Marguerite lui tendit la main.

– Je vais trouver la reine Catherine, dit-elle; rentrez chez vous. Le roi de Navarre est sous ma sauvegarde, je lui ai promis alliance et je serai fidèle à ma promesse.

– Mais si vous ne pouvez pénétrer jusqu’à la reine mère, madame?

– Alors, je me tournerai du côté de mon frère Charles, et il faudra bien que je lui parle.

– Allez, allez, madame, dit Charlotte en laissant le passage libre à Marguerite, et que Dieu conduise Votre Majesté.

Marguerite s’élança par le couloir.

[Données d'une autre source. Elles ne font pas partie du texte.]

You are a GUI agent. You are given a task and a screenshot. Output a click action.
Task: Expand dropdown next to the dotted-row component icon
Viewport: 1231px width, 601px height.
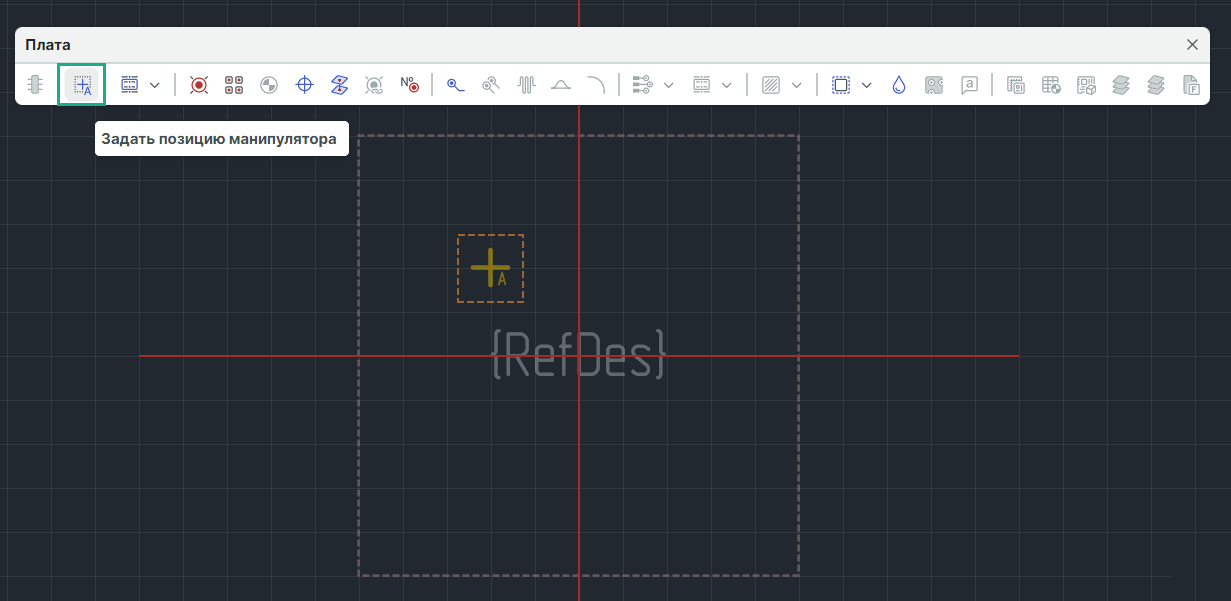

Mais arrivée à l’extrémité, elle se retourna pour s’assurer que madame de Sauve ne demeurait pas en arrière. Madame de Sauve la suivait.

La reine de Navarre lui vit prendre l’escalier qui conduisait à son appartement, et poursuivit son chemin vers la chambre de la reine.

Tout était changé; au lieu de cette foule de courtisans empressés, qui d’ordinaire ouvrait ses rangs devant la reine en la saluant respectueusement, Marguerite ne rencontrait que des gardes avec des pertuisanes rougies et des vêtements souillés de sang, ou des gentilshommes aux manteaux déchirés, à la figure noircie par la poudre, porteurs d’ordres et de dépêches, les uns entrant et les autres sortant: toutes ces allées et venues faisaient un fourmillement terrible et immense dans les galeries.

Marguerite n’en continua pas moins d’aller en avant et parvint jusqu’à l’antichambre de la reine mère. Mais cette antichambre était gardée par deux haies de soldats qui ne laissaient pénétrer que ceux qui étaient porteurs d’un certain mot d’ordre.